EXTRACT TO READ
[start]
Defendant further contends that the evidence clearly showed that he thought Gahan was dead after the beating. According to defendant, he therefore could not have known that burning the body created a strong probability of Gahan's death. Finally, defendant maintains that the State failed to prove that Gahan died as a result of the burning.

A criminal conviction will not be set aside unless the evidence is so improbable or unsatisfactory that it creates a reasonable doubt of the defendant's guilt. People v. Collins, 106 Ill. 2d 237, 261 (1985). The relevant inquiry here is whether, after reviewing all the evidence in the light most favorable to the prosecution, any rational trier of fact could have found that the State proved beyond a reasonable doubt the elements of first-degree murder. See Collins, 106 Ill. 2d at 261.

Our supreme court stated in People v. Howery, 178 Ill. 2d 1, 42-43 (1997):

"In order to prove murder, it is not necessary to show that the defendant had a specific intent to kill or do great bodily harm or that he knows with certainty that his acts will achieve murderous results. [Citations.] The requisite mental state for murder under section 9--1(a)(2) may be inferred from the facts and circumstances of the evidence. [Citations.] It is sufficient to show that the defendant voluntarily and willfully committed an act, the natural tendency of which was to destroy another's life. [Citations.] A defendant's intent may be implied from the character of the act. [Citation.]"

Whether the defendant is guilty of murder because his acts created a strong probability of death is a question for the trier of fact. Howery, 178 Ill. 2d at 43; People v. Bartall, 98 Ill. 2d 294, 307 (1983). The cause of death is also a question for the trier of fact. People v. Krueger, 260 Ill. App. 3d 841, 847 (1994). As long as the defendant's acts contributed to the death of the victim, the defendant may be found guilty of murder. People v. Brackett, 117 Ill. 2d 170, 176 (1987).

After reviewing all of the evidence, we conclude that the State met its burden and proved defendant guilty of murder beyond a reasonable doubt. Much of defendant's argument hinges on a reading of count III that would interpret the "beating" and "burning" as separate, unrelated acts. We, however, do not read count III that way. Count III stated that defendant, without lawful justification[,] beat and burned Robert P. Gahan, knowing that such acts created a strong probability of death to Robert P. Gahan, thereby causing the death of Robert P. Gahan, in violation of [Ill. Rev. Stat. 1987, ch. 38, par. 9--1(a)(2)]." (Emphasis added.) We agree with the State that the indictment considered the "beating" and "burning" as conjoined, rather than separate acts. Thus, even if Gahan did not die as a result of the beating, the beating would still have been a significant factor contributing to Gahan's death in that it (at the very least) rendered Gahan unconscious and unable to defend himself. Furthermore, based upon our view of the indictment, if the jury rejected the self-defense argument, defendant would be guilty of murder, and the mistake-of- fact issue would become moot.
[end]
REQUIREMENTS
**a)** Name every case the opinion excerpt above cites by name.
**b)** According to the opinion excerpt above, who decides the cause of death?

STORED ROWS
[start]
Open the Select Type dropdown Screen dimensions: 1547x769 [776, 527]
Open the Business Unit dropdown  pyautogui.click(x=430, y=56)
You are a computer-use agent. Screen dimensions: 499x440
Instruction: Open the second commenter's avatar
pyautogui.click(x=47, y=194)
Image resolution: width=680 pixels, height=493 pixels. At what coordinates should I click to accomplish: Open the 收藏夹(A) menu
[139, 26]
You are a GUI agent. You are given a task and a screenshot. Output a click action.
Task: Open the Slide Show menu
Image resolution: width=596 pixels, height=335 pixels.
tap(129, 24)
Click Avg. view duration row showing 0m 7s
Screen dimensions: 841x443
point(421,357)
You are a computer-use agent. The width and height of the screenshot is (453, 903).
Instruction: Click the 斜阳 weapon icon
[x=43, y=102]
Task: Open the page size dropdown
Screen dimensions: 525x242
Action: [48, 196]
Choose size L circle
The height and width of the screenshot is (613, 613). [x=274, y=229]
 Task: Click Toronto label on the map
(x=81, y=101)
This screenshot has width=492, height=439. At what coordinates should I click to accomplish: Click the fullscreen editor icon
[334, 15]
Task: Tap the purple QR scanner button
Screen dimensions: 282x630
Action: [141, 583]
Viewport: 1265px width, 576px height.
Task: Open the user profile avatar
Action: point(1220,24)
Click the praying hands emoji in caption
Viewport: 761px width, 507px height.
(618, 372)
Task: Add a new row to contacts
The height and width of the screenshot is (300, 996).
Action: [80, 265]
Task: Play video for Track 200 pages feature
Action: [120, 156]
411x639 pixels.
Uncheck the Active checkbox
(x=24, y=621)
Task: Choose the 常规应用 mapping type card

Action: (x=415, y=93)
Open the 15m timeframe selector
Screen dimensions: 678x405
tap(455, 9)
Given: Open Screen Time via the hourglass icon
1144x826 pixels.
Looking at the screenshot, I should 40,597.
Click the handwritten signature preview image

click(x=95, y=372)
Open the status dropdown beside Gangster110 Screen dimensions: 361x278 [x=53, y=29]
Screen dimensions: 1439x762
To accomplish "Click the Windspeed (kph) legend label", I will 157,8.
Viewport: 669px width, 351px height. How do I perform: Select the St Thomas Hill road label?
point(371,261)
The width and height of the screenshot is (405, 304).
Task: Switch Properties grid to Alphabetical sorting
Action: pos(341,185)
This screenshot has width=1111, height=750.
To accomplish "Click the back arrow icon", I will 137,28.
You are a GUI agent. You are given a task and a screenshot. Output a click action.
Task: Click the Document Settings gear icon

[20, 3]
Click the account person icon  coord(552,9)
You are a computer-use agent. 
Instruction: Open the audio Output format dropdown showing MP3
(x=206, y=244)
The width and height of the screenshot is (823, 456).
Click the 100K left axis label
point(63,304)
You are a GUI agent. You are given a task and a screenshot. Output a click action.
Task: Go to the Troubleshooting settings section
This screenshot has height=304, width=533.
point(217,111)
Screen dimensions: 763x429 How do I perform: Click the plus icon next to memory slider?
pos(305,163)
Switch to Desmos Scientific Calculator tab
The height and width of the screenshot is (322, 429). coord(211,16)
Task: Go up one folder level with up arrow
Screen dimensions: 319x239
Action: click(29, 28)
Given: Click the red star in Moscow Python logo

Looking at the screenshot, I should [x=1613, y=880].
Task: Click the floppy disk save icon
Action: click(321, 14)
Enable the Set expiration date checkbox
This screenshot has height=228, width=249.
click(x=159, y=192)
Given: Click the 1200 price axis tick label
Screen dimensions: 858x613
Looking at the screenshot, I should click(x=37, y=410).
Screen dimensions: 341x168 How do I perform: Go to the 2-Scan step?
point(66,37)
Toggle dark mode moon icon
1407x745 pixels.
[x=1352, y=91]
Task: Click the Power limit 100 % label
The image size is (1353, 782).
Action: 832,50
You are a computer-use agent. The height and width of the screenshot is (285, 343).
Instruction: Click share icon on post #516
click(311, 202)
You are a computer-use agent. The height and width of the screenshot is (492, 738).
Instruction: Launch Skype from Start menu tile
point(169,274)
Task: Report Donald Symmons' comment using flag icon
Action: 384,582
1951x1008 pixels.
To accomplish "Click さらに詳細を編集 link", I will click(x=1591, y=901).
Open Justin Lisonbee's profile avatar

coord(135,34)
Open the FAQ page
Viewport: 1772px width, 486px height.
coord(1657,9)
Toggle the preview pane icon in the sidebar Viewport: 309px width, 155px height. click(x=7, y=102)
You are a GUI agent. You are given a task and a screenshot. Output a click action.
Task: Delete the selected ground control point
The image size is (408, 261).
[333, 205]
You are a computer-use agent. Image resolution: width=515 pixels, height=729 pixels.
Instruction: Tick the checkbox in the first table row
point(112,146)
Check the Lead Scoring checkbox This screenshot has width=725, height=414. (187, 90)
[end]
EXPECTED OUTPUTS
**a)**
People v. Collins
People v. Howery
People v. Bartall
People v. Krueger
People v. Brackett

**b)** The trier of fact.